● Stated exercise 1: In the court opinion on the motion to dismiss, what position does Larry Medlock hold?
● Stated exercise 2: Continue the court opinion on the motion to dismiss from the point where it stops.

>> begin Text section

From Casetext: Smarter Legal Research

Reckner v. County of Fayette

UNITED STATES DISTRICT COURT FOR THE WESTERN DISTRICT OF PENNSYLVANIA
Aug 29, 2011
11cv0745 (W.D. Pa. Aug. 29, 2011)

Summary

dismissing negligence claim with prejudice, in part because the plaintiff failed to allege that the defendant owed to plaintiff a legal duty, and finding amendment of the complaint would be futile

Summary of this case from Andrews v. Fullington Trail Ways, LLC

Opinion

11cv0745

08-29-2011

TIMOTHY MICHAEL RECKNER, Plaintiff, v. COUNTY OF FAYETTE, FAYETTE COUNTY PRISON BOARD, LARRY MEDLOCK, JOSEPH GEORGE YEAGLEY, BRUCE MCCOMBIE, Defendants.


ELECTRONICALLY FILED

MEMORANDUM OPINION RE. DEFENDANTS' MOTION TO DISMISS

I. Introduction

Presently before this Court is a Motion to Dismiss (Doc. No. 13) Plaintiff, Timothy Reckner's Complaint pursuant to Rule 12(b)(6) of the Federal Rules of Civil Procedure. Said Motion is brought by Defendants County of Fayette ("Fayette County"), Fayette County Prison Board, and Larry Medlock , the Fayette County Warden. Defendants Joseph George Yeagley and Bruce McCombie, both Fayette County Corrections Officers have not filed Motions to Dismiss. In support of their Motion, Defendants contend that Plaintiff's Complaint should be dismissed because: Plaintiff's claims are based in part on an impermissible respondeat superior theory, claims arising out of the prison's grievance and investigatory process are not recognized by law, negligence claims fail for a lack of duty and proximate causation, and the remainder of claims lack sufficient factual support. For the reasons that follow, Defendants' Motion to Dismiss (Doc. No. 13) will be granted in part and denied in part.

For clarity, when the Court refers to "Defendants" in this Memorandum Opinion, that implies Defendants moving for the Motion to Dismiss, which does not include Joseph Yeagley and Bruce McCombie.

>> end Text section
>> begin Information supplied

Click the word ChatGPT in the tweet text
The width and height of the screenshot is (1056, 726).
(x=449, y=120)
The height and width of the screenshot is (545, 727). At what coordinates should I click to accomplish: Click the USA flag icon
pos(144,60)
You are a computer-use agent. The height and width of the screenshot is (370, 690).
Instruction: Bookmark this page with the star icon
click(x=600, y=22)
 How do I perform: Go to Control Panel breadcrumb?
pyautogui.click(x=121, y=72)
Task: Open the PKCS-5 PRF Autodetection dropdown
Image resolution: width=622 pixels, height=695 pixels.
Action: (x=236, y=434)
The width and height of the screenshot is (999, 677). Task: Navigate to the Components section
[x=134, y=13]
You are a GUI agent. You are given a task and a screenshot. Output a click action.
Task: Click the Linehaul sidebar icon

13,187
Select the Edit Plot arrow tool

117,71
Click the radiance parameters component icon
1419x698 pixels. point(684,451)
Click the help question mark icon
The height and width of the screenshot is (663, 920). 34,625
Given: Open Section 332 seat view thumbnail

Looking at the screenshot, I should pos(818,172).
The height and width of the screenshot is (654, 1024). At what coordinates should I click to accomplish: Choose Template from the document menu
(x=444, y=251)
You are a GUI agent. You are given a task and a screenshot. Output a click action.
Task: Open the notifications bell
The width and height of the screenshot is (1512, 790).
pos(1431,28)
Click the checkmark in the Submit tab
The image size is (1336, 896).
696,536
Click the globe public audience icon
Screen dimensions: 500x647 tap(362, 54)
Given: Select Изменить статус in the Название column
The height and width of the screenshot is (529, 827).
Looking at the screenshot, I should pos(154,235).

>> end Information supplied

● Right answer 1: He is the Fayette County Warden.

● Right answer 2:
II. Factual Background

When reviewing a Motion to Dismiss pursuant to Federal Rule of Civil Procedure 12(b)(6), the Court accepts all factual allegations in the Complaint as true and draws all reasonable inferences in Plaintiff's Favor. See Fowler v. UPMC Shadyside, 578 F.3d 203, 210 (3d Cir. 2009). Therefore, the facts of the case are as follows:

Reckner was incarcerated at the Fayette County Prison while serving a sentence for Driving Under the Influence ("DUI") and awaiting trial on another DUI charge. Doc. No. 1, ¶ 18. During this time, Reckner was cooperating with the Pennsylvania State Police and Fayette County District Attorney. Id. at ¶ 19. Reckner also worked as a "trustee" at the prison performing maintenance, food, and custodial services. Id. at 20.

From approximately August 17, 2009 until September 2, 2009, Reckner was physically assaulted by Correction Officers McCombie and Yeagley who also would call him a "snitch" and refer to his co-operation with authorities, putting him in danger of retaliation by fellow inmates. Id. at ¶ 22-26. The physical assaults included a September 2, 2009 incident in which the Corrections Officers pushed Reckner into a dumbwaiter and trapped him inside for five to ten minutes. Id. at ¶ 29-33. McCombie and Yeagley threatened Reckner with retaliation if he reported the physical assaults. Id. at ¶ 24. They also informed Plaintiff that if they were reported they would tell their superiors that he had fallen and they wouldn't be disciplined. Id. Reckner's phone service was shut off and a letter to his mother which informed her of his assault was destroyed by Defendant Yeagley. Id. at ¶ 36.

McCombie and Yeagley's conduct was undertaken pursuant to the official policies, practices, or customs, of Fayette County, Fayette County Prison Board and Warden Medlock. Doc. No. 1, ¶ 42. The policies included: operation of a "vastly overcrowded understaffed, underfunded, and antiquated jail facility"; inadequate procedures for the handling of complaints against employees; ignoring reports of misconduct; failing to meaningfully supervise and train its employees; failing to discipline employees for misconduct; tolerating corrections officers' policy of refusing to provide inmates with grievance forms and reading and destroying personal letters; tolerating a "code of silence" among corrections officers; tolerating threats to prevent reporting corrections officer misconduct; failing to provide a means for employees to confidentially report fellow employee misconduct; and tolerating the pervasive practice of corrections officers of disclosing sensitive information about inmates that may cause them to be in physical danger. Id. at ¶ 47 (a)-(l). These Defendants were also deliberately indifferent to the need for more or different training and supervision of the correction officers. Id. at ¶ 46.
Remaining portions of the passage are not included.